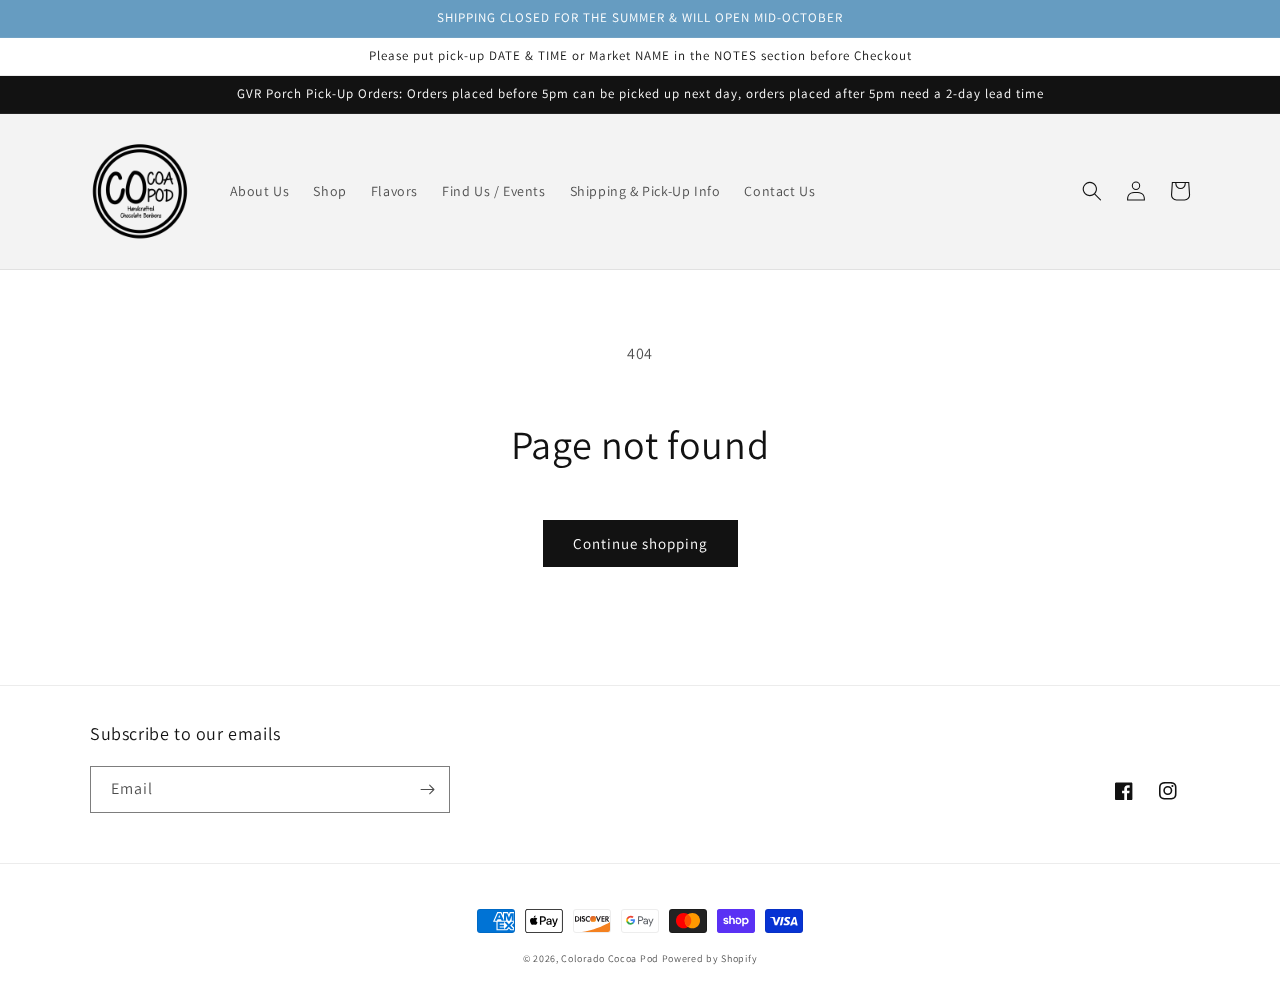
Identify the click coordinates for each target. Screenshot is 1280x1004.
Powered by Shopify (710, 958)
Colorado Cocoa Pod (610, 958)
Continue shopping (640, 543)
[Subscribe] (427, 789)
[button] (1092, 191)
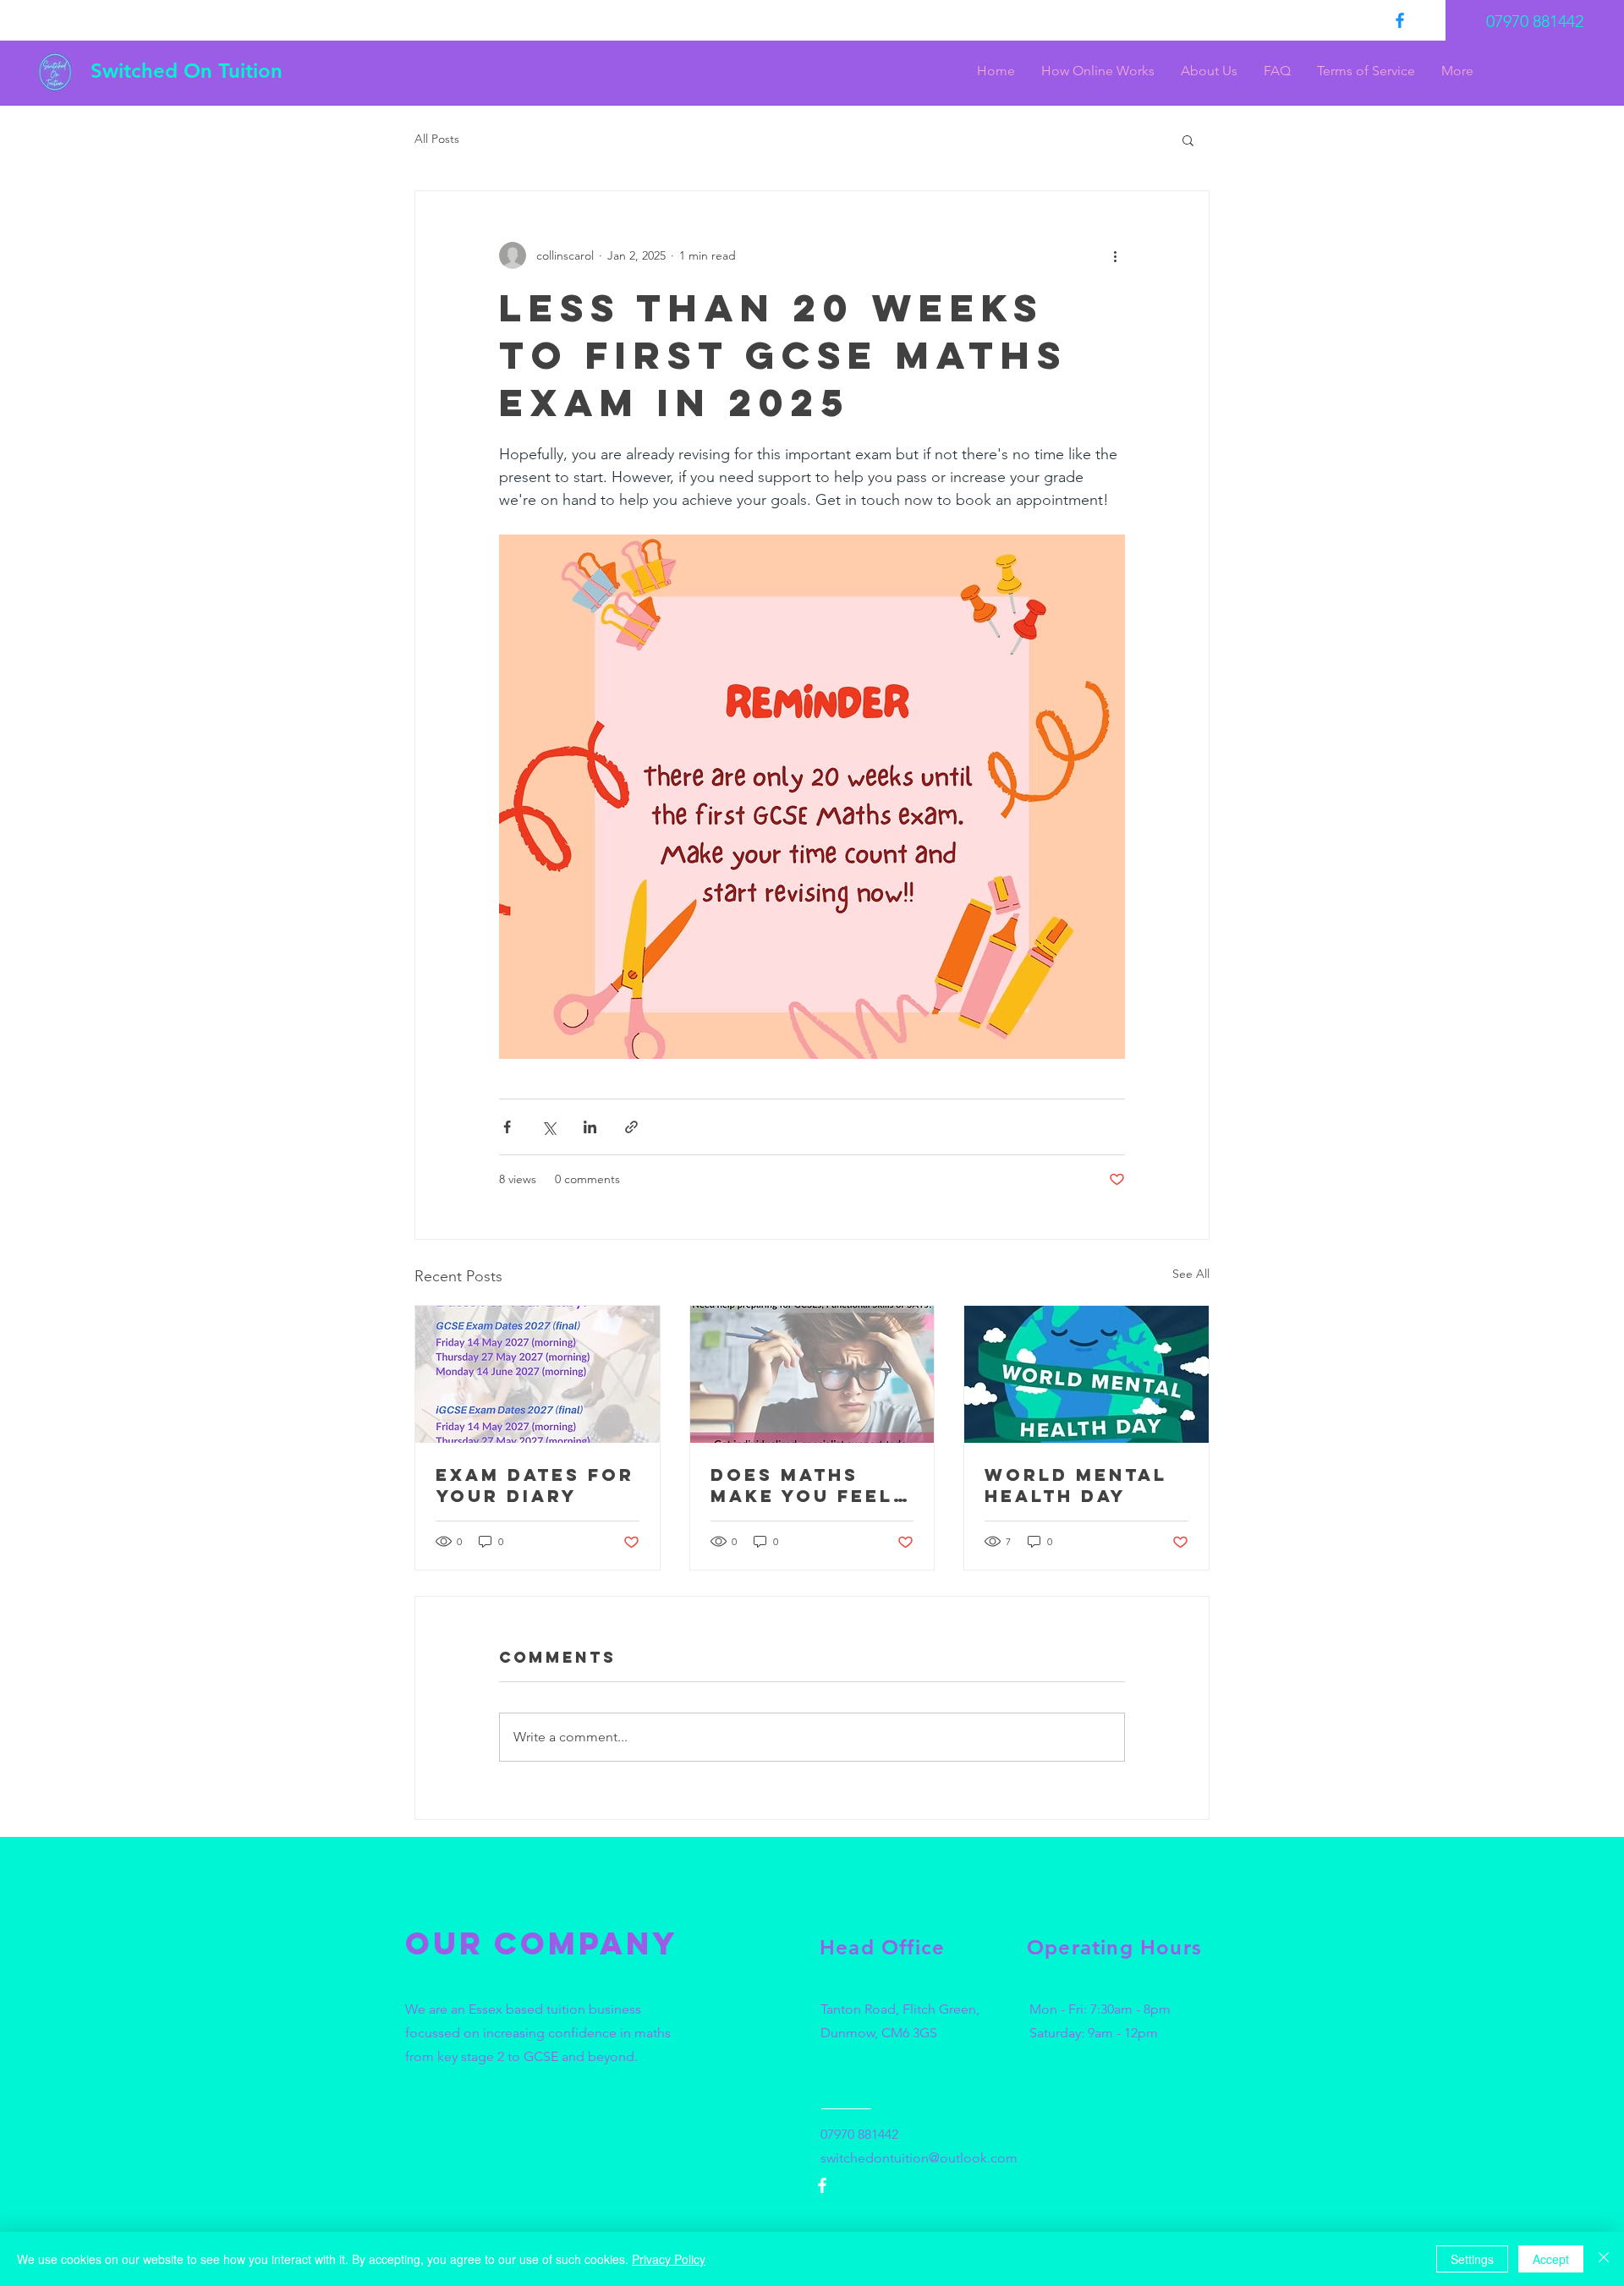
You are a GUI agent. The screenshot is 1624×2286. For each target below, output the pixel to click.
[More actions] (1115, 255)
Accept (1551, 2258)
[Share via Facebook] (507, 1127)
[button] (1188, 139)
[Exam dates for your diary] (537, 1374)
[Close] (1604, 2258)
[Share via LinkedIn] (590, 1127)
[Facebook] (1400, 20)
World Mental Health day (1076, 1485)
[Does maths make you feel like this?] (812, 1374)
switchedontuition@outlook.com (919, 2158)
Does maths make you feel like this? (801, 1485)
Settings (1472, 2258)
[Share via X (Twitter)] (548, 1127)
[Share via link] (631, 1127)
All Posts (436, 138)
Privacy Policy (668, 2258)
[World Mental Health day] (1086, 1374)
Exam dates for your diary (535, 1485)
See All (1191, 1273)
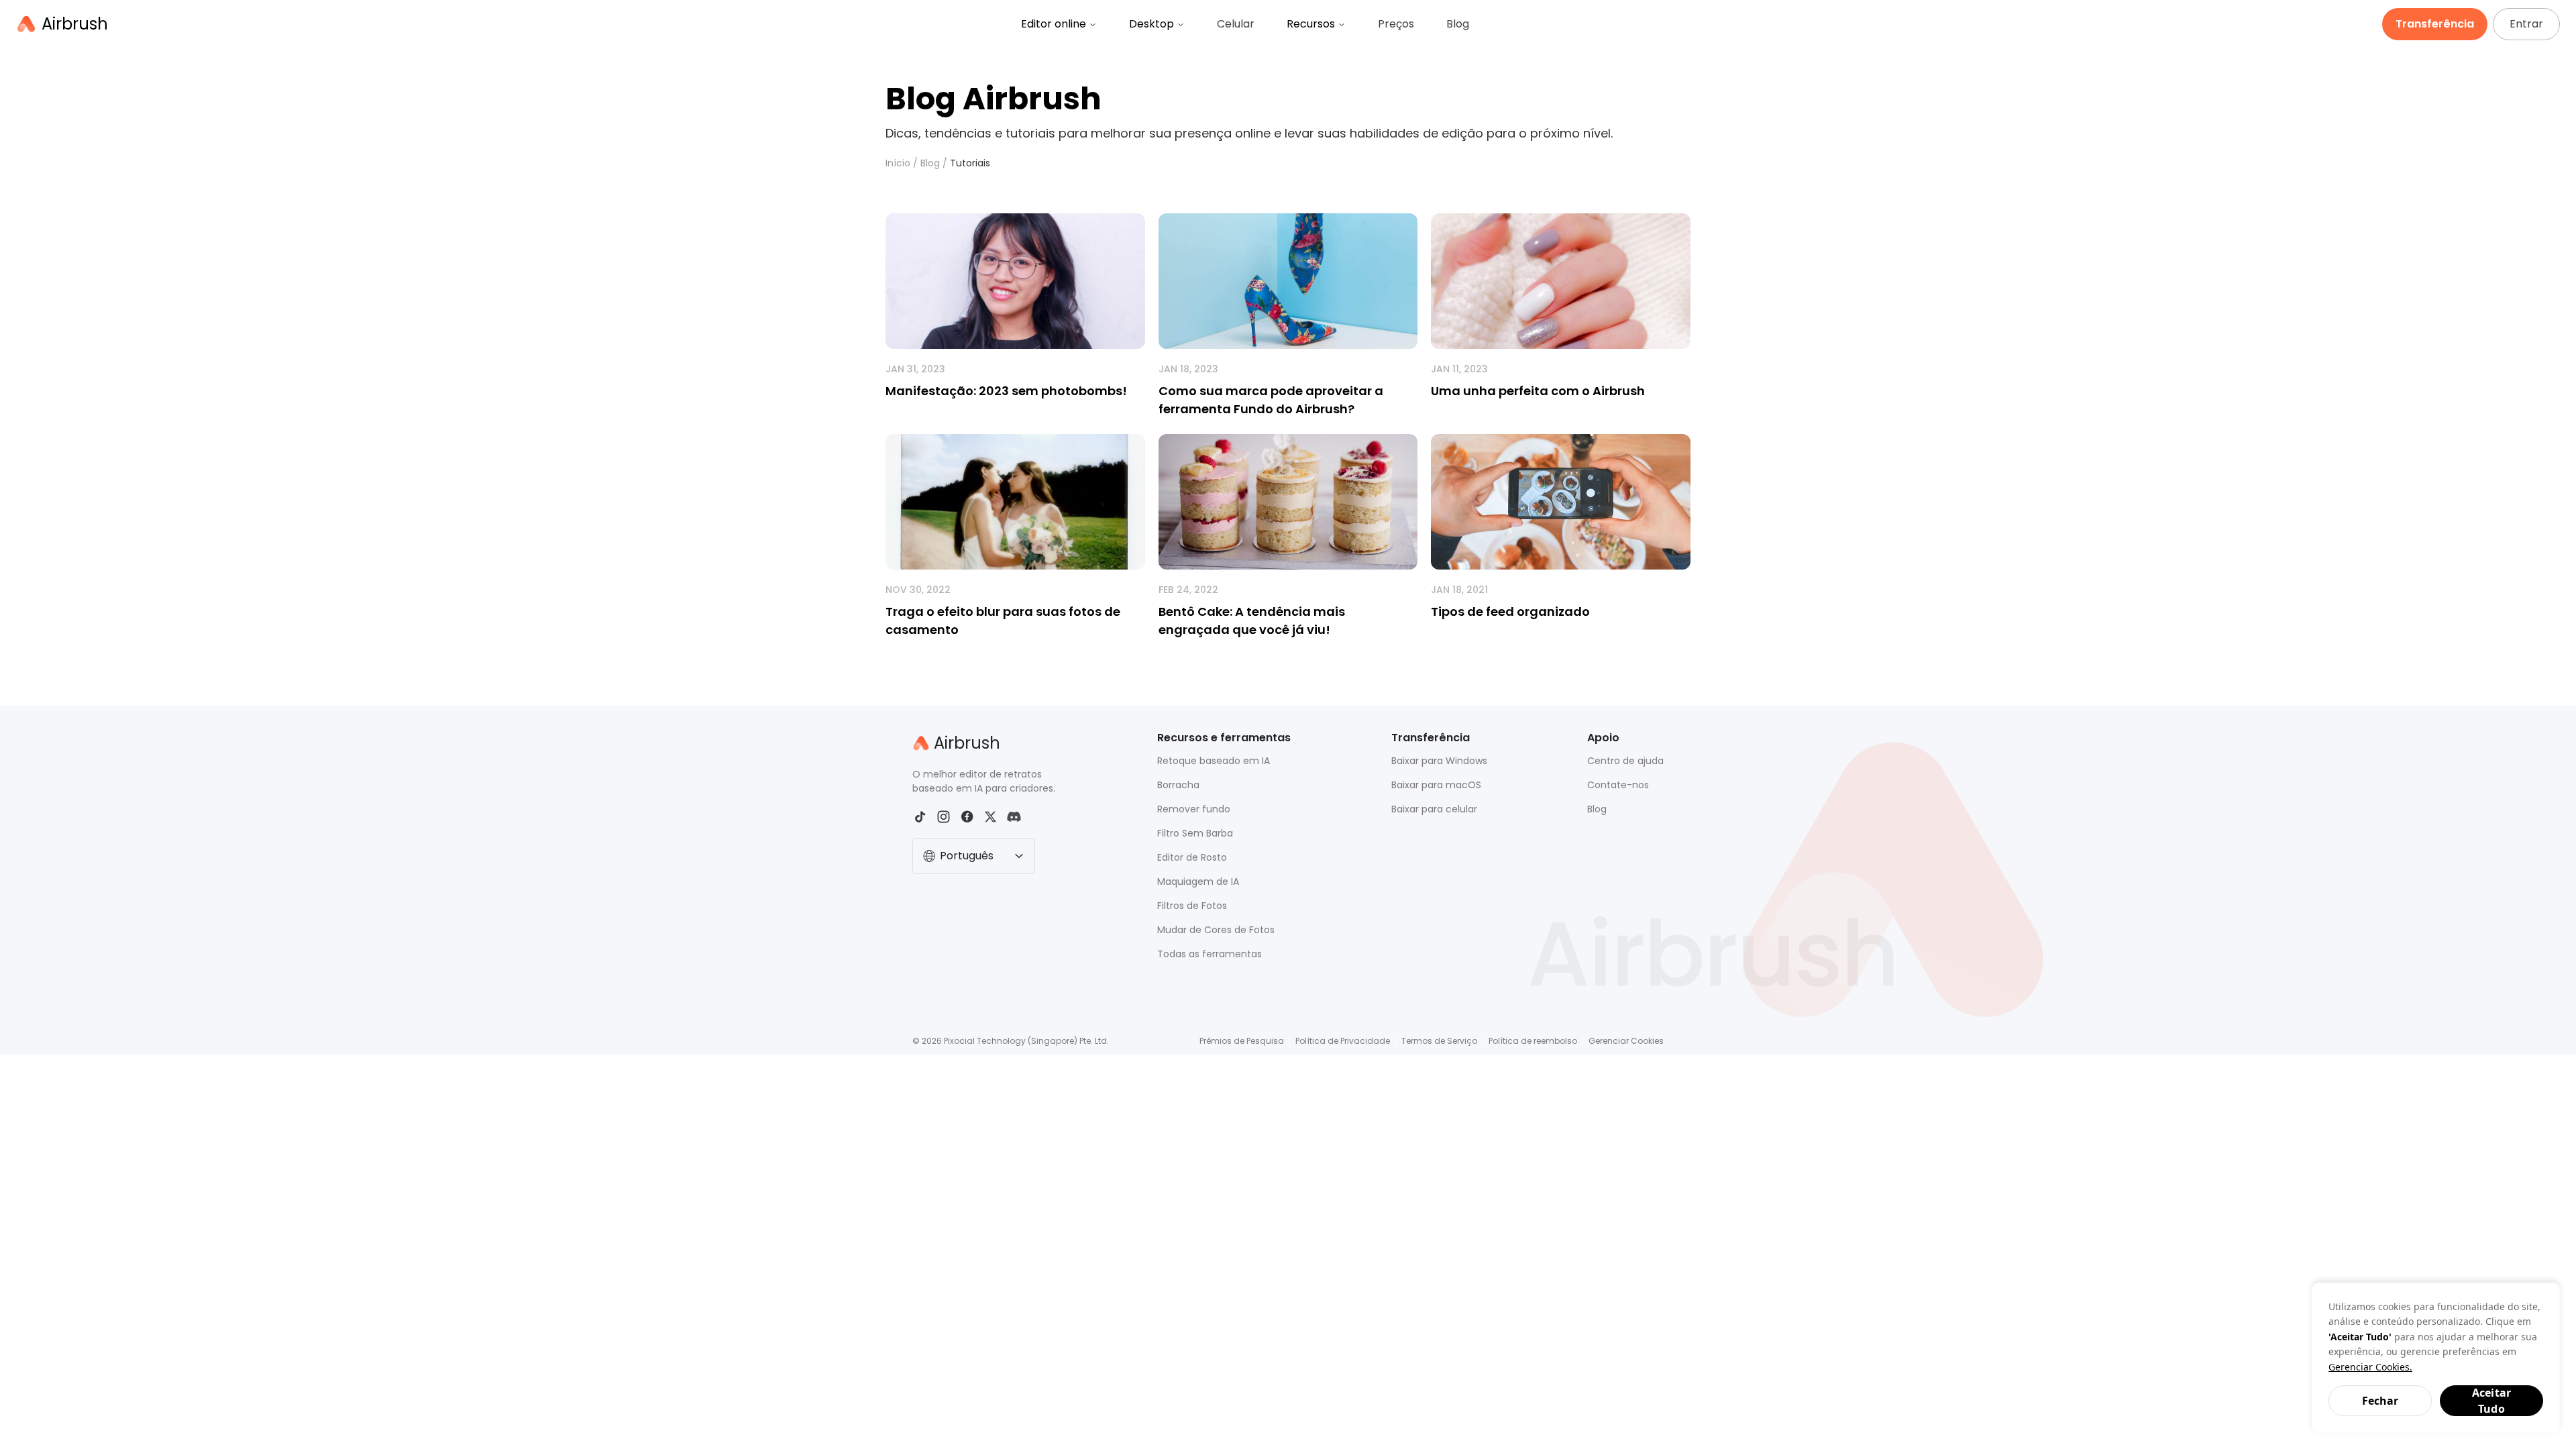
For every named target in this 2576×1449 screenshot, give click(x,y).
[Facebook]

*Stated problem*.
Repeat the whole listing above word for word, and leave out the pictures.

*Solved exercise*.
Identify the click coordinates for each target. Screenshot is 1280x1004.
Powered by Shopify (710, 958)
Colorado Cocoa Pod (610, 958)
Continue shopping (640, 543)
[Subscribe] (427, 789)
[button] (1092, 191)
You are a GUI agent. The screenshot is 1624×2286. For each target below, output the pixel to click.
[More actions] (1115, 255)
Accept (1551, 2258)
[Share via Facebook] (507, 1127)
[button] (1188, 139)
[Exam dates for your diary] (537, 1374)
[Close] (1604, 2258)
[Share via LinkedIn] (590, 1127)
[Facebook] (1400, 20)
World Mental Health day (1076, 1485)
[Does maths make you feel like this?] (812, 1374)
switchedontuition@outlook.com (919, 2158)
Does maths make you feel like this? (801, 1485)
Settings (1472, 2258)
[Share via X (Twitter)] (548, 1127)
[Share via link] (631, 1127)
All Posts (436, 138)
Privacy Policy (668, 2258)
[World Mental Health day] (1086, 1374)
Exam dates for your diary (535, 1485)
See All (1191, 1273)
For every named target in this 2576×1449 screenshot, give click(x,y).
[Facebook]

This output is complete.